Discovering nature together and learning from one another across knowledge systems based on equity and mutual respect is at the heart of the MEB approach. Guna Yala dialogue 2012. Photo: Marie Kvarnström.
Inclusive Pathways to nurture Biodiversity: Bridging knowledge systems with the MEB Approach
Biodiversity protection requires respect and recognition of the knowledge, experiences and values of the people that nurture and live with it.
- Follow the panel on ILK during IPBES Stakeholder day ⎮ Aug 27
- Click your way through the MEB online
The Multiple Evidence Base (MEB) approach has evolved in collaboration between Indigenous Peoples and local communities’ organizations deeply engaged in protecting and maintaining their Indigenous and local knowledge, and researchers and practitioners. The aim of the MEB approach is to guide inclusive processes for collaborations across knowledge systems, based on equity and usefulness for all actors involved. It emphasizes that indigenous, local and scientific knowledge systems are complementary, equally valid and useful for exploring sustainable solutions for biodiversity governance.
The new MEB webpage was designed in response to the demand from those who have been inspired by the MEB approach and want to learn how to implement it. The MEB is visualised in five steps, and exemplifies it through partners’ piloting experiences and reports. You will also find examples from like-minded methods which cross-fertilize and inspire one another.
Click on the image below to explore the MEB
The development of a MEB approach emerged from a dialogue in the Indigenous community Usdub, in Guna Yala, Panama. The Guna Yala dialogue was held in 2012 and was hosted by FPCI and co-organized by ABN, IIFB, FPP, SwedBio and CBM. It took place at a pivotal moment a week before the establishment of the Intergovernmental Science-Policy Platform on Biodiversity and Ecosystem Services (IPBES) in Panama City 2012, where respect and recognition of Indigenous and local knowledge was set as one of the guiding principles. This created a window of opportunity for critical reflections, and contribution of new thinking to the work of IPBES. The dialogue identified essential principles for exchange across knowledge systems: trust, respect, reciprocity, equity, transparency and free prior and informed consent for sharing.

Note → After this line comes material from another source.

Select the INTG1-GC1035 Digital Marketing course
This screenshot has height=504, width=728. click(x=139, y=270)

Since then, a network of holders of Indigenous and local knowledge and other experts formed a community of practice around the MEB approach.

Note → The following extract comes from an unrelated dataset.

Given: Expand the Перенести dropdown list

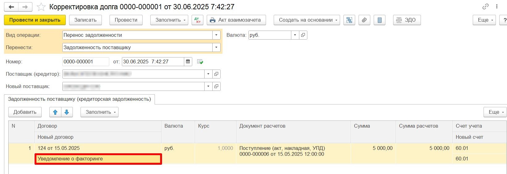Looking at the screenshot, I should (x=216, y=48).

- The tenth Plenary of IPBES takes place in Bonn 27 August – 2 September 2023, to focus on current trends and impacts on biodiversity, management options and recommendations for policymakers. The Plenary will in one of its agenda items reflect the experiences of working with Indigenous and local knowledge in IPBES, based on a review of ILK in IPBES made by the Task Force on Indigenous and Local knowledge of the work so far. The review covers the ways in which ILK has been included in IPBES products, as well as in national and regional assessments that are based on IPBES methodologies, and ways of enhancing methodologies for working with ILK and enhancing the participation of Indigenous Peoples and local communities (IPLCs) in IPBES.
- IPBES 10 will be preceded by a Stakeholder Day on 27 August. This annual event brings together scientists, members of Indigenous Peoples and local communities, and representatives of civil society organizations to exchange views regarding the issues on the meeting’s agenda. On the agenda for this year is a panel on ILK in IPBES, coordinated by SwedBio partners in COD-ILK.